三、一个恶意例子 -使用SharpPick的Meterpreter PowerShell Stager
现在让我们考虑一个实际的恶意例子,它包含比单个方法调用更多的功能。对于这个例子,我们将使用msfvenom中的psh-net输出类型,并通过SharpPick动态执行它,而不需要实际使用powershell.exe本身。
在这里我们可以看到,对于合法的.NET应用程序来说,有几个方法调用可能被认为是有较高的风险以及较不常见的:
- CompileAssemblyFromSource() -在运行时动态编译C#代码,在内存中生成程序集
- FromBase64String() -有大量合法用例,但也经常被攻击框架和恶意软件使用,特别是用于编码shellcode。
- 本地API调用 -特别是Virtualalloc()和CreateThread()经常被恶意使用,但.NET程序通常不会将这些函数用于显式本地内存或线程管理。
但是,如果我们使用与以前相同的技术查找MethodJittingStarted消息,我们不会看到任何这些方法的JIT编译事件。不过,我们将看到一些与SharpPick本身的使用有关的事件:
因此,在这个例子中,我们看到SharpPick工具本身中Main()和RunPS()方法的编译仍然很有用,但是在提供的脚本中没有一个更有趣的方法调用。要理解为什么会这样,我们需要回想一下Part 1中关于标准.NET程序集和使用本地映像生成器(NGEN)预编译的本地程序集之间的区别的内容。

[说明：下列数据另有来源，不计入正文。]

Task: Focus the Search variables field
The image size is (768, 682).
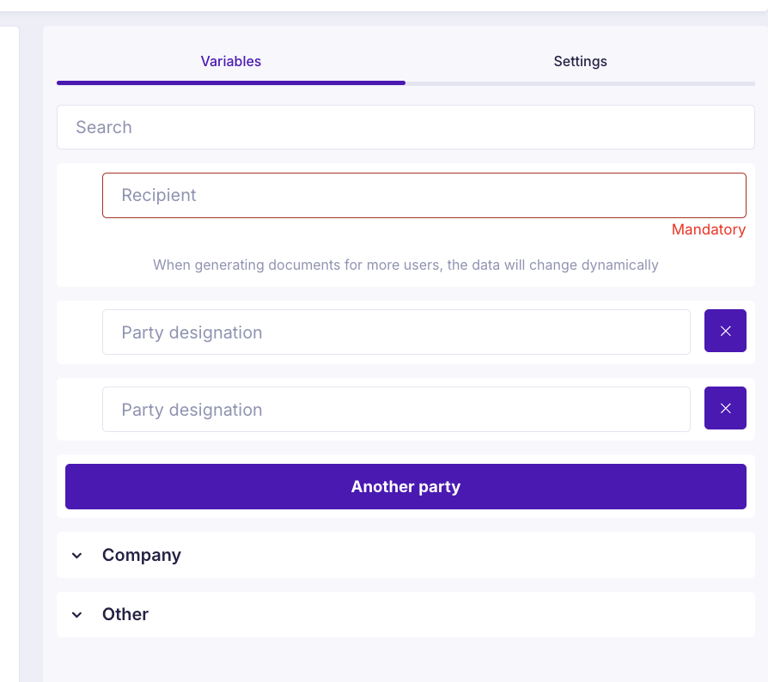Action: [405, 127]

Microsoft提供的大多数常见.NET程序集都有NGEN生成的本地程序集,因此这些程序集已经存在本地代码,不需要进行JIT编译。这就解释了在Meterpreter stager中缺少JIT编译方法的原因。但是还有其他的事件类型可以通过其他方式进行自省。
四、JIT方法内联(Inlining)与互操作(Interop)
与本地编译非常相似,JIT编译有许多提高代码效率的优化。其中之一是方法内联(Inlining),是指将频繁调用的方法的代码直接复制到调用方法的代码中,避免连续的方法调用开销的过程。许多度量标准决定了什么时候这样做是有利的,但是一般来说,那些大小非常小且频繁调用的方法是最适合方法内联的。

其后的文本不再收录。